A última alteração no documento foi em 1993 e, desde então, ela vem sendo corrigida apenas de acordo com a inflação e, por isso, está defasada. A intenção é que a proposta siga para a Câmara Municipal e seja colocada em votação após o termino dos estudos.
A proposta foi apresentada aos vereadores nesta segunda-feira (2) e mostrou que as adequações vão legalizar valores de áreas valorizadas onde o IPTU é inferior ao valor do imóvel.
“Durante os estudos realizados estamos também discutindo com vários seguimentos para apresentar este pré-projeto, que depois será remetido à Câmara para votação”, disse o diretor de comunicação Evandro Araújo.
A Prefeitura informou que, para calcular o IPTU, são levados em consideração principalmente a área construída e o tamanho do lote, bem como a infraestrutura da localização. Como ressalta o Executivo, as distorções que existem atualmente na cobrança de IPTU ocorrem em situações que muitas vezes penalizam os mais necessitados.

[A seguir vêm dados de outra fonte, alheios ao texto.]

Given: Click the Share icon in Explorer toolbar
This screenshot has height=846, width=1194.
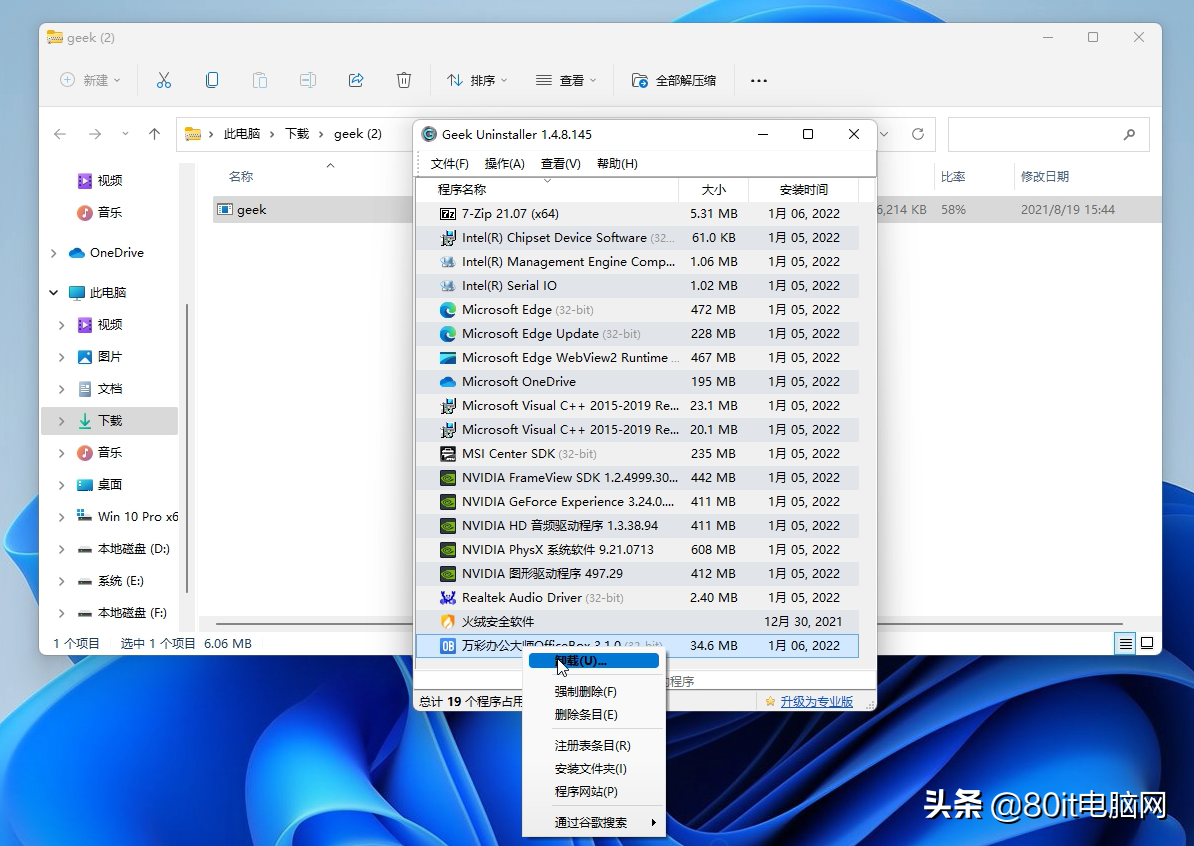Looking at the screenshot, I should pyautogui.click(x=356, y=80).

"Há imóveis em áreas consideradas nobres, que muitas vezes têm valores venais equiparados a conjuntos habitacionais de pessoas de baixa renda. Como situações pontuais já detectadas, é que existem em Divinópolis condomínios de luxo que pagam R$ 5 o metro quadrado e em frente tem um conjunto habitacional que paga R$ 9, por exemplo”, destacou Araújo.
A proposta é estudada e prevê a correção dos valores cobrados. “Queremos fazer uma cidade mais justa para todos e corrigir essas distorções é o primeiro passo. Estamos analisando e elaborando uma proposta justa”, afirmou o prefeito da cidade, Galileu Machado.
A Prefeitura informou que o projeto deve ser votado até dia 31 de dezembro, para que as novas aplicações comecem a valer em 2018.